#### Required action
Note each line in the data below that holds "will", and copy it.

#### Provided information
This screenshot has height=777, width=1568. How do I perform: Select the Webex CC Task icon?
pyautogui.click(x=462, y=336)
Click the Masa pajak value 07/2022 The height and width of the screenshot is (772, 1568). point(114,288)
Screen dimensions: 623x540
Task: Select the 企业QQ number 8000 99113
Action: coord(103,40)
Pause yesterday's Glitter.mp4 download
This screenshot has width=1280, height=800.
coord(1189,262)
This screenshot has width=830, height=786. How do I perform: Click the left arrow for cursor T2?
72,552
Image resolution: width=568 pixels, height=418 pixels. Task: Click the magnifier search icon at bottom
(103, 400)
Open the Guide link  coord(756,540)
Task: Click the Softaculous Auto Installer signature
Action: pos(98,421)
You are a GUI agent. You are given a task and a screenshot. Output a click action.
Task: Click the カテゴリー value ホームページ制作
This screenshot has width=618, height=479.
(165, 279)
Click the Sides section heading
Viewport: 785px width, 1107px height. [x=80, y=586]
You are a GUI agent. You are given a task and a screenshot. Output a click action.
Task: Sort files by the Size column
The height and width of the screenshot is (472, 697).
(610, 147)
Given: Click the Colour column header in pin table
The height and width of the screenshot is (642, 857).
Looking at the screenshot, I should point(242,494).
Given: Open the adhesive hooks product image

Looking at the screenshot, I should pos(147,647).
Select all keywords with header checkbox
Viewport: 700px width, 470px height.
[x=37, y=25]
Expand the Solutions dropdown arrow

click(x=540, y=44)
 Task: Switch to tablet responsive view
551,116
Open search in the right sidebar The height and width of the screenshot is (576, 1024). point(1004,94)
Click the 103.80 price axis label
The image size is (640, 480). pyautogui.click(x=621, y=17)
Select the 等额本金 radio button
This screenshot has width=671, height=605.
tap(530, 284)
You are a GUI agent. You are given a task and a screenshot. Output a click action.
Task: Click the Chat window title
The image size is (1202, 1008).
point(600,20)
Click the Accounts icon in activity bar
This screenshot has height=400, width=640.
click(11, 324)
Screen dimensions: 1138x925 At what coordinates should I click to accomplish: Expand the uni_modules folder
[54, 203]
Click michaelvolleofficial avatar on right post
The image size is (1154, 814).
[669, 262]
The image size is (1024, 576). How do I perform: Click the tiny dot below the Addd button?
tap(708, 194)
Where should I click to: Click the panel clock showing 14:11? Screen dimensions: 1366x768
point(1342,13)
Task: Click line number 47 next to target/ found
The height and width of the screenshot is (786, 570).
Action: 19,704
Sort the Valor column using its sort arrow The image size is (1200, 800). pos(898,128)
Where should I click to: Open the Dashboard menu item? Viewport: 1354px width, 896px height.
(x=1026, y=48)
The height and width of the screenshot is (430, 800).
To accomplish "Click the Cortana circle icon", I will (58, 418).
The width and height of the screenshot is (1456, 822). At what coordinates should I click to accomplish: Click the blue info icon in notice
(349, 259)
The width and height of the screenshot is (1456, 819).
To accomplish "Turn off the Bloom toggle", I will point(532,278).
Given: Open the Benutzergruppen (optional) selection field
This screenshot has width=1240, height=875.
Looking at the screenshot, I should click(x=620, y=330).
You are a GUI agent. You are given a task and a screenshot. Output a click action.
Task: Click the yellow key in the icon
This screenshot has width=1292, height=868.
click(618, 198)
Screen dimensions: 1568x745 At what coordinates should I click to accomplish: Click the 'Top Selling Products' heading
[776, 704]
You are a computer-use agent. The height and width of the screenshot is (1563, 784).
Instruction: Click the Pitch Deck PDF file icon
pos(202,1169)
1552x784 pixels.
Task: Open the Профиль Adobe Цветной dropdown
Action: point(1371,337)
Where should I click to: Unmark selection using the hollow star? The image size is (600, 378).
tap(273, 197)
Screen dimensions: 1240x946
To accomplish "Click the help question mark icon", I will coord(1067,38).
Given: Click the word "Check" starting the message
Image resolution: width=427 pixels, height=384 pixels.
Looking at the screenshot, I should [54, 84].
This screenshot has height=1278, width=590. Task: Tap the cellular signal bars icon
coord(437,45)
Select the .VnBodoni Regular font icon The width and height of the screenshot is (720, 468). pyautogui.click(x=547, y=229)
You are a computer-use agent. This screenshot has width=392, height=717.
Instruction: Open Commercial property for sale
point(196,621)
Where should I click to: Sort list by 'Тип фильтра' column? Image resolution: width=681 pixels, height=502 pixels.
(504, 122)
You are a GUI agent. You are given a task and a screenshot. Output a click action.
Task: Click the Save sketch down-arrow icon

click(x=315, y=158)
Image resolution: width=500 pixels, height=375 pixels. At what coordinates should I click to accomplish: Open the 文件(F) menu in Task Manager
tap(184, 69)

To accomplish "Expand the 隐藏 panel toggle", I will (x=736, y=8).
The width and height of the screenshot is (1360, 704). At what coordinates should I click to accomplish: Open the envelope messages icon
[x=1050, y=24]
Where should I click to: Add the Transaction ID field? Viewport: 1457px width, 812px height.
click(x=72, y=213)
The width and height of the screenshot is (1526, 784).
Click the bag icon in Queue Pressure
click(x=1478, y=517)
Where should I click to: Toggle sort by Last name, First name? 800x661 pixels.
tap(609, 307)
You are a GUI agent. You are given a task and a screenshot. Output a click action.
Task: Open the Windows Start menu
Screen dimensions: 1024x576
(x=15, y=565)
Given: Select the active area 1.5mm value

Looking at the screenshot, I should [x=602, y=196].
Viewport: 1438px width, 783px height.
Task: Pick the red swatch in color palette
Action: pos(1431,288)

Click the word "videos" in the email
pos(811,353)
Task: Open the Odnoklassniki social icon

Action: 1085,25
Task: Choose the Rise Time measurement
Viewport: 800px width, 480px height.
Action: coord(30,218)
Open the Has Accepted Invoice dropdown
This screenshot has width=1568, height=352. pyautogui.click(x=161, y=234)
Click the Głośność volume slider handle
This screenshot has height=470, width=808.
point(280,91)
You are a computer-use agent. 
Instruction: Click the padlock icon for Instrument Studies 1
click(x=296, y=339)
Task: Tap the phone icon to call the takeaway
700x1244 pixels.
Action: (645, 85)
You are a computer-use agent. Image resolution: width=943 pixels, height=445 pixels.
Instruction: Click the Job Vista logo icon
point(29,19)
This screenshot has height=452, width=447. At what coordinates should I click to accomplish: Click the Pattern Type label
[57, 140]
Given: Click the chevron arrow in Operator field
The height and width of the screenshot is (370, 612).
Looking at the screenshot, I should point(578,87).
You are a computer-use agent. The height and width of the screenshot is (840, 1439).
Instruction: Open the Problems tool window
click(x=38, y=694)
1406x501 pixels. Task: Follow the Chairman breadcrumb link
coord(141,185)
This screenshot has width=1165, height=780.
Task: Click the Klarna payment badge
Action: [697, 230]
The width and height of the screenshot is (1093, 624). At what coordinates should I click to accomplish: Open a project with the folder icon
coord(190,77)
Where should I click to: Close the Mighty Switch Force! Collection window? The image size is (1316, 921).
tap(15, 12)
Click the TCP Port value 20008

#### Answer box
To accomplish "Click the Cortana circle icon", I will (58, 418).
To accomplish "Turn off the Bloom toggle", I will point(532,278).
To accomplish "Click the help question mark icon", I will coord(1067,38).
To accomplish "Expand the 隐藏 panel toggle", I will (x=736, y=8).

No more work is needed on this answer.